* **Text**

# # # # # # #

We’re convinced that one more book will help us to see the world from a new fresh angle and that we’ll better understand ourselves in the process. We don’t spend our reading time combing through fairytales our parents whispered to us as children. We seek complexity. To see and understand an aspect of human nature that has alluded us.
We want to become wise.
We assume that challenging the mind is the correct path toward this goal and we forget to acknowledge our own physical body. We think that by only “nurturing” the one small organ between our ears, we can gain a comprehensive understanding of the world.
This is false.
Truth Embodied
Truth starts in the body.
If we are divorced from our physical potential; if we cannot remember the last time we lay in a pool of our own sweat; If we’ve never seen our muscles grow through intense training, how can we ever attempt to understand the complexities of the world?
Not only would we be speaking out of ignorance, but we’d be speaking from a dull mind. A mind that lacks the physiological adaptations that training provides.
When you’re eight miles on a run and the pain and friction start to give way to intense euphoria. When you’re able to consciously engage, control, and overcome the two hundred pounds of steel on your chest rep after rep.
You’ve found the first truth. The truth that existed before written language, before music, before art.
And it exists, primal, dormant in all of us.
Yukio Mishima, one of the most important authors of the 20th century, spent his early life mistaking language as the primary route to understanding. He describes the futility of this endeavor in “Sun & Steel”.
He writes:
Words are a medium that reduces reality to abstraction for transmission to our reason, and in their power to corrode reality inevitably lurks the danger that the words themselves will be corroded too.
Part of Mishima’s realization is that endless intellectual examination — attempting to always “go deeper” on an idea — leads to a shallow and rootless foundation. Rather than attempt to explain the unknown, Mishima began to seek the edge of human experience.
This involved a strict regiment of weightlifting, martial arts, endurance training, and meditation.
In his eyes, what is revealed to us when we’re at our physical breaking point; when we’re engaging with the self-mastery of the space around us, reveals more to us about the truth of nature than any detailed philosophy. This is the unknown that exists towards the end of a hard workout or a long run. A truth we can only understand through physical action.

# # # # # # #

* **Work instructions**
**a)** Answer these questions from the essay on truth and the body:
(i) Which work by Yukio Mishima does the essay name?
(ii) Which four practices made up Mishima's strict regimen?
(iii) How many pounds of steel does the essay describe being on the chest?
**b)** Condense the paragraph of the essay on truth and the body that begins "Part of Mishima's realization" into one shorter sentence.

(Rows from a dataset)
# # # # # # #

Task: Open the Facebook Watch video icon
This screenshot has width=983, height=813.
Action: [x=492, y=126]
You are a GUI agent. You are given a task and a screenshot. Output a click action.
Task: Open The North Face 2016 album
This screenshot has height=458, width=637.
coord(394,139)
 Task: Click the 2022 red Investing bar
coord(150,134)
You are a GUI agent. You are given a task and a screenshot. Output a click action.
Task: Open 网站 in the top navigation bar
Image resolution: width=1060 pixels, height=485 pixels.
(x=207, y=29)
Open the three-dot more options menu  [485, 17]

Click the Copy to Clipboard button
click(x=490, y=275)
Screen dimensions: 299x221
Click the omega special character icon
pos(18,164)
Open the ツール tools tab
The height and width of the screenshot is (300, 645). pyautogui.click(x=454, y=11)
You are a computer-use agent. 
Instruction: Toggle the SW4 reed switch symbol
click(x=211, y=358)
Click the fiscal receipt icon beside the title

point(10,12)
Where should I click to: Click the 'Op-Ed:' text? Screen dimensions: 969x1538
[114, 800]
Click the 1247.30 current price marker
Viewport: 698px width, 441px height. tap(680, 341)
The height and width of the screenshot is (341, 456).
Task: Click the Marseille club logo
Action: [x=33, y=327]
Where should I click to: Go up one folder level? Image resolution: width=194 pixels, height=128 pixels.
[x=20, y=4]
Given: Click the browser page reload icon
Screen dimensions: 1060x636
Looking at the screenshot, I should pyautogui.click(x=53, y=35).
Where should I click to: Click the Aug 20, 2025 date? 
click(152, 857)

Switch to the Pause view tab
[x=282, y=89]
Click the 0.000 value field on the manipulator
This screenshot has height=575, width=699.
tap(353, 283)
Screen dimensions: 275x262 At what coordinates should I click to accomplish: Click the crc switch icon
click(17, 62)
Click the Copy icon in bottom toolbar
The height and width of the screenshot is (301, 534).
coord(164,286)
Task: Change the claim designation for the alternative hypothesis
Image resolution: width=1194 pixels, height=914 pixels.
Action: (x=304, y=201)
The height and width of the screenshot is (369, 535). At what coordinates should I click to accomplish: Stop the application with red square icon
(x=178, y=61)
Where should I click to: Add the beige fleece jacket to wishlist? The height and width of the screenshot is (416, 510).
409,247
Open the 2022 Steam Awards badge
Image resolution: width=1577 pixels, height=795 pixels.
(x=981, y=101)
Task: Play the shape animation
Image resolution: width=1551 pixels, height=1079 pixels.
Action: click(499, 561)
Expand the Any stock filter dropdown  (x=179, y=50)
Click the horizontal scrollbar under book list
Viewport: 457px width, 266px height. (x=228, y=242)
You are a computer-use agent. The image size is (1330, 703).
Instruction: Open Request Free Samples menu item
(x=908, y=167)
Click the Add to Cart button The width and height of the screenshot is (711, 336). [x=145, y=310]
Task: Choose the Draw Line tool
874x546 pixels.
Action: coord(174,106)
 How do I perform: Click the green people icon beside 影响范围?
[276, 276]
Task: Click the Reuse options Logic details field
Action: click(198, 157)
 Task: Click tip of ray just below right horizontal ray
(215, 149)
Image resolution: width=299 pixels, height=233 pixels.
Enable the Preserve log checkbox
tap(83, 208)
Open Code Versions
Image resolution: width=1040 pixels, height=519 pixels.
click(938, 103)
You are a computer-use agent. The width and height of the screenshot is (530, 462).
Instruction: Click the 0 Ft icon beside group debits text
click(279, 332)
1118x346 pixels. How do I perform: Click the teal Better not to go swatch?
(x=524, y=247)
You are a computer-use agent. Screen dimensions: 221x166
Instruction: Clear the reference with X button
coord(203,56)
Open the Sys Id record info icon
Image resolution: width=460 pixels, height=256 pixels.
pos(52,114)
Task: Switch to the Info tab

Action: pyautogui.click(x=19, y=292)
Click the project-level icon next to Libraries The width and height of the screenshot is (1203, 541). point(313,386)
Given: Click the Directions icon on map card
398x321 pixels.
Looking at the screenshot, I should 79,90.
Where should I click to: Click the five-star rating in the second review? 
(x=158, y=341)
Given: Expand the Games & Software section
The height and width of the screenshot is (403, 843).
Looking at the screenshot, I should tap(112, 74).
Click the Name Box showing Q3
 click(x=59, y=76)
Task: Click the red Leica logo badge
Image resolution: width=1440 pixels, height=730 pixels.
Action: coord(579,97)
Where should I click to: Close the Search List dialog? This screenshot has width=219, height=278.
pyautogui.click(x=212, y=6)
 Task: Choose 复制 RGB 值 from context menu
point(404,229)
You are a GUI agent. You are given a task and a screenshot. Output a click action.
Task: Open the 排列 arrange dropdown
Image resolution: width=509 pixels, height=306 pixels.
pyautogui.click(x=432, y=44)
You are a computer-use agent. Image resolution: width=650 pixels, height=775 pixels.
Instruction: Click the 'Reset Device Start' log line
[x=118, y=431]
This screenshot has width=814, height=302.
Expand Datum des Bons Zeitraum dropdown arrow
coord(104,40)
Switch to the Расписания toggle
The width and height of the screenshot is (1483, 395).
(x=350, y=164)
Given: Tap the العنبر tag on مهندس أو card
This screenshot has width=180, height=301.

# # # # # # #

* **Task responses**
**a)**
(i) "Sun & Steel"
(ii) Weightlifting, martial arts, endurance training, and meditation
(iii) Two hundred pounds

**b)** Mishima realized that endlessly examining ideas leads to a shallow, rootless foundation, so he stopped trying to explain the unknown and sought the edge of human experience instead.